Many of the things being said and written about Pope Benedict XVI are not merely discourteous to an 83-year-old man who is leader of more than a billion Catholics in the world, not to mention six million in this country. They are also nasty, and reveal disturbing traits of intolerance among this country’s supposedly liberal intelligentsia.

Let me declare that I am not a Roman Catholic. If I am wholly honest, I suppose that, like many Englishmen brought up on tales of the Spanish Armada and the Roman Catholic Queen ‘Bloody Mary’, I retain a few traces of anti-Catholicism that are largely irrational. More rationally, as an Anglican whose father was a clergyman in the Church of England, I resent the Roman Catholic view, promulgated as recently as 1896, that Anglican orders are invalid.

The Archbishop of Canterbury is by this definition little better than a witch doctor. As for the doctrine of ‘Papal Infallibility’, first proclaimed in 1870, that seems barmy.

Nor do I agree with some of the moral teachings of this Pope, or his charismatic predecessor, Pope John Paul II, on matters such as birth control or women priests or homosexuality, which Pope Benedict once described as a tendency towards an ‘intrinsic moral evil’, though he has on other occasions demonstrated some understanding for gays.

Despite these reservations, which will be shared in varying degrees by lots of people, including many Roman Catholics, I nonetheless acknowledge that Pope Benedict expounds what he believes is Christian doctrine in a courageous way.
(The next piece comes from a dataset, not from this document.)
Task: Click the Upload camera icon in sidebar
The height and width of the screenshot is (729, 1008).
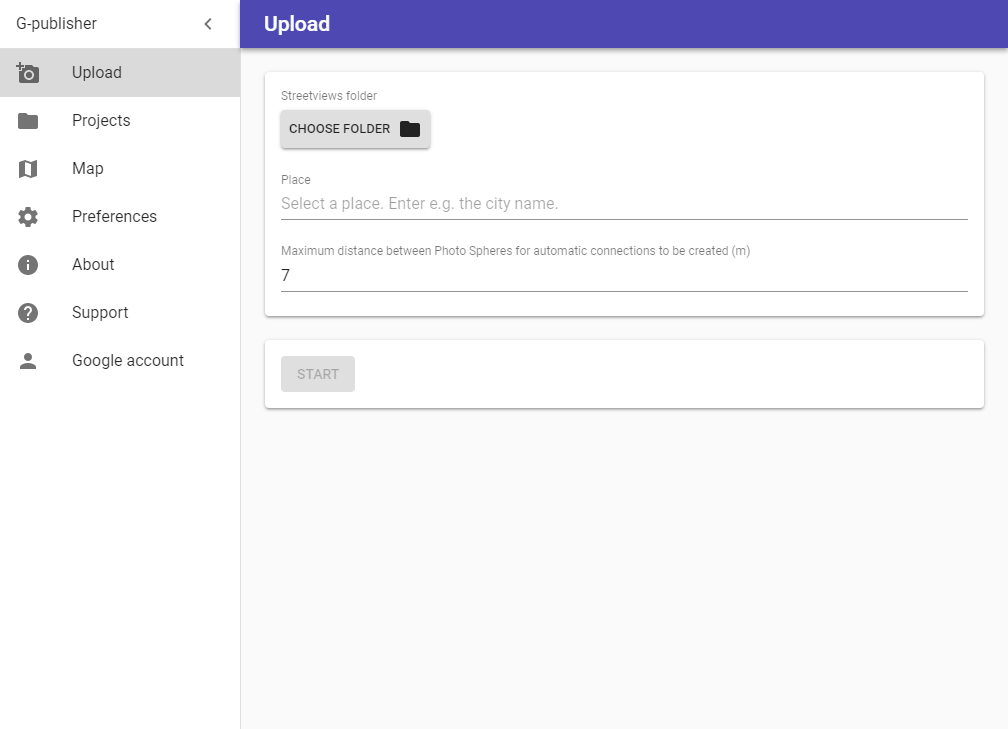Action: pos(28,72)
Unlike many bishops in the Anglican Church, he does not bend to fashionable secular trends, and holds fast to beliefs which are those of the traditional Church. Isn’t that admirable?

And before he is dismissed as a fuddy-duddy ultra conservative, we should remember that he criticised the Anglo-American imbroglio in Iraq, and recently spoke out against the sudden forced expulsion of Roma gipsies by the French Government. Whatever else, Pope Benedict is a humane man.

As for the countless heinous cases of child abuse involving Catholic priests, it can certainly be argued that, like his predecessor, Pope Benedict was slow to grasp the severity and extent of the problem. But despite ingenious attempts to implicate him in some way, there is no evidence at all that he condoned what took place. I believe in the sincerity of his expressions of regret.

Here, surely, is a good, clever and holy man with whom we can disagree on some, or even many, issues. But he is not a monster and child abuser to be vilified as though he has deliberately committed acts of evil.

In his newspaper article Geoffrey Robertson imagined the Pope ‘engaging in hate-preaching against homosexuals or allowing the Catholic Church to operate a worldwide sanctuary for child abusers’. Who is the extremist here?

I have been trying to puzzle out the sheer bloody mindedness and unreasonableness of some of the Pope’s critics. In part it must arise from ancient feelings of fear and hatred about the Vatican and the Papacy which run very deep in this country for well-known historical reasons, and which I have owned up to sharing, albeit in a tiny degree.

But there is something else at work, even more intolerant. It is the voice of secular humanism. I accept, of course, that lots of secular humanists are tolerant and reasonable people. But there is a hard-core which embraces and promotes atheism with the blind fervour of religious zealots. Richard Dawkins is my prime exhibit, but there are many others.

Such people can just about put up with wishy-washy Anglican clerics who substitute fashionable secular platitudes for traditional beliefs, and often display a very faint faith in God.

What these zealots find detestable in Pope Benedict is not only his utter refusal to buy into their secular liberal beliefs, but also his power and effectiveness in sustaining an alternative, God-based moral system.

Parts of the BBC — the Today Programme on Radio 4, for example — offer the secularist zealots an ever-increasing platform from which to undermine Christian belief. Mr Dawkins is a great favourite. So is a philosopher called Anthony Grayling, who campaigns against Christianity. He was at it again on the Today Programme yesterday morning.

It is difficult to disagree with Cardinal Keith O’Brien, leader of the Roman Catholic Church in Scotland, who recently accused the BBC of ‘a consistent anti-Christian bias’.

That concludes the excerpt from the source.